Initial AI and initial robotics had this in common: they were rule-based, and crucially, the rules were written by humans. Slow, pathetically slow, exceedingly expensive, were those humans.

Now that AI can write its own rules, the game has changed. The example I gave shows that when AI encounters reality, albeit a reality in par with its own ephemeral existence as a software program, it can respond to the shape and structure of that other entity, namely the API it encounters.

For me, this seems fundamental because it looks exactly like those videos of microscopic creatures that respond to their environment. 

Robotics is the art of processing sensory information in real time.

I was going to start this sentence with “Just like an AI encountering a remote API…”. But of course, robotics is ridiculously more complicated. Every attribute of an object in the real world is an API: it’s temperature, it’s moisture, it’s rigidity, it’s viscosity, size. Every adjective you’ve ever heard of is a property or method of the “API of things”.

But here’s the thing. Were my AI coding agent to respond to the “API of things“ the way it responds to our ticketing system, it would be dead in seconds. My AI is much too slow. By the time its first line is written it’ll be overwhelmed.

So how does modern robotics combine AI and sensory data to survive encounters with the real world?

A big challenge is latency. Robots use specialised hardware such as FPGAs to process sensory data locally, at the spot where the interaction with the real world takes place: when they touch, at the joints, when light enters sensors. My AI’s 50-line Python shell response would be too slow; robots need sub-millisecond reactions. 

But FPGAs are static, preprogrammed sensory devices.

One of the key issues in robotics is how to handle novel occurrences. In animals, response to external (and internal) factors is regulated by systems that have developed across millions of years. 

Some responses, such as retracting when coming into contact with a hot surface, can be thought of as hard-coded and unchanging, because temperature has been around for all time, but other responses change with changes in environment. You may think that FPGAs could play this role in robotics, but I understand that reprogramming is a slow, deliberate process, much slower indeed than an AI coding agent responding to a novel response from a remote API.

Modern robotics increasingly combines FPGAs (and other controllers) for hard-coded reflexes, with AI for adaptive responses:

• FPGA/AI Pipeline:

  • FPGA pre-processes sensory data (e.g., filtering noise, extracting features).

  • AI interprets the processed data and makes decisions (e.g., "Is this object a threat?").

  • FPGA executes low-level actions (e.g., "Move arm to avoid collision").

• Example: Boston Dynamics’ robots use a mix of pre-programmed balance algorithms (FPGA-like) and AI for navigation and object manipulation.

FPGAs and AI are complementary. The future of robotics lies in layered architectures that combine the speed of FPGAs with the adaptability of AI.

How the debunked triune brain model could help us think about our company’s AI-powered ticketing.

Let’s bring in a comparison between neuroscience, robotics, and AI, where “old brain” functions are fast, preprogrammed responses to environmental changes, and the neocortex fulfils the role of slow, rational thinking.

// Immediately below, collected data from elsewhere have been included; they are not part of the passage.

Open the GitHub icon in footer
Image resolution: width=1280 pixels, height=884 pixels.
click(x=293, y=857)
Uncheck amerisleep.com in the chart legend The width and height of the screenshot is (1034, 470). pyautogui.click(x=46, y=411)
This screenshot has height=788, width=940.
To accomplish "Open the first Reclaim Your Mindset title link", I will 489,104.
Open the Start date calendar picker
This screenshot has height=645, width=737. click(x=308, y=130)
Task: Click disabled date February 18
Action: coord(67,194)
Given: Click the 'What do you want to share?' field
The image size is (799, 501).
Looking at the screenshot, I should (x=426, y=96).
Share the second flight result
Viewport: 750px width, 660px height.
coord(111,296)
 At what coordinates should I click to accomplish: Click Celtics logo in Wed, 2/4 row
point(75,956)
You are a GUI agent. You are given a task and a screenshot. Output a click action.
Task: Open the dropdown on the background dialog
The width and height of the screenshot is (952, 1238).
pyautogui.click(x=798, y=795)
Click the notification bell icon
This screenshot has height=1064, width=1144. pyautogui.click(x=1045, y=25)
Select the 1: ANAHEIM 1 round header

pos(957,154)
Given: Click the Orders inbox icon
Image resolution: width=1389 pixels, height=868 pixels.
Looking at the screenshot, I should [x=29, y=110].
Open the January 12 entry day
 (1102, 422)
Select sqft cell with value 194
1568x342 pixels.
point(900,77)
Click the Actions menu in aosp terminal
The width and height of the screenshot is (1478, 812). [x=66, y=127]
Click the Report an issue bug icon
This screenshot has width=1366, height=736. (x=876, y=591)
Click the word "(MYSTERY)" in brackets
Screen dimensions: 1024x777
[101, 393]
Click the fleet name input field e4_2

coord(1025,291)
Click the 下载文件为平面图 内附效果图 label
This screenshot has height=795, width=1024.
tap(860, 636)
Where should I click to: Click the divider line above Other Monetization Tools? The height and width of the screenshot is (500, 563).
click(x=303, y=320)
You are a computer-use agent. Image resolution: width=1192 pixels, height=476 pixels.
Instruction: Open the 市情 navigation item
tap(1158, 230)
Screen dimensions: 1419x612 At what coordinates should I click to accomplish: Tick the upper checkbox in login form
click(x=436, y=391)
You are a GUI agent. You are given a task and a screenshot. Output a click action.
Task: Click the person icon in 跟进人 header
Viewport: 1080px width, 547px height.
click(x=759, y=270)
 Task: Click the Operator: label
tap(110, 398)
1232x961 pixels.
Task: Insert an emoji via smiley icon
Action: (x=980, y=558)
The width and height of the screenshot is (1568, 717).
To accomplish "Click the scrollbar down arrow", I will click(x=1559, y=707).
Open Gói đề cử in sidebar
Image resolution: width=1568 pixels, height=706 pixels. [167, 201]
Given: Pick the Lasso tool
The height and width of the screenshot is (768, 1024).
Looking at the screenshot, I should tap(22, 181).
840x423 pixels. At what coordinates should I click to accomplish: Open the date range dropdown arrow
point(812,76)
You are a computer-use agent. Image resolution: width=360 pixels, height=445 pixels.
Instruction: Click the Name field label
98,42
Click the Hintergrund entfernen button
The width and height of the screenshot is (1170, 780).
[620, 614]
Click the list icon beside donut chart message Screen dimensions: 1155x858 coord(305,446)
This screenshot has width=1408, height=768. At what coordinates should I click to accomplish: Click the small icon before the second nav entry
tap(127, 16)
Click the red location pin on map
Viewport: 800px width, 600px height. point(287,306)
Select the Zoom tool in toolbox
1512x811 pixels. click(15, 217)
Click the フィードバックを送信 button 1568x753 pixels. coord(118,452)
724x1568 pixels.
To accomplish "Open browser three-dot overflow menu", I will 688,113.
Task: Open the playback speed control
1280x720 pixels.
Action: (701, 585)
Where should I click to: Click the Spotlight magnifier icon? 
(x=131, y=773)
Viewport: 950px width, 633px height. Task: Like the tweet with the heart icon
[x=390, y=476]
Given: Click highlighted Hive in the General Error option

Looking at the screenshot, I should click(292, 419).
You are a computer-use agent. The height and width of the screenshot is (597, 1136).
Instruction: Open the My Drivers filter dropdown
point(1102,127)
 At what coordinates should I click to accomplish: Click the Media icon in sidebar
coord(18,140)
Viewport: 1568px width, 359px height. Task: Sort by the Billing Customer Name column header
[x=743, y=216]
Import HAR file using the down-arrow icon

The triune model was first proposed in the 1960s by the physician and neuroscientist Paul D. MacLean. That’s a long time for a scientific model to survive critics, and indeed it hasn’t. The model is now considered to be overly simplistic and of little use as a basis for further research into neuroscience.

However, for the purposes of devising a model that could help us improve our use of AI coding agents within our company it might just prove helpful.

The model might seem familiar, as it’s been widely cited in popular media. It divides the brain into these three layers:

Reptilian Brain (Basal Ganglia/Brainstem): Fast, automatic, survival-driven, fight-or-flight, balance.

Limbic System (Paleomammalian): Emotions, memory, and basic social behaviors.

Neocortex: Rational thought, planning, language, and abstraction.

Mapped to robotics/AI, we get this:

🦎 The reptilian brain maps to FPGAs and other embedded systems for hard-coded, low-latency reflexes, example: emergency stop in a robotic arm But developing these systems is a slow, methodic process. Millions of years of evolution for us humans, it's faster to reprogram FPGAs but even so changes to these components are very time consuming and challenging.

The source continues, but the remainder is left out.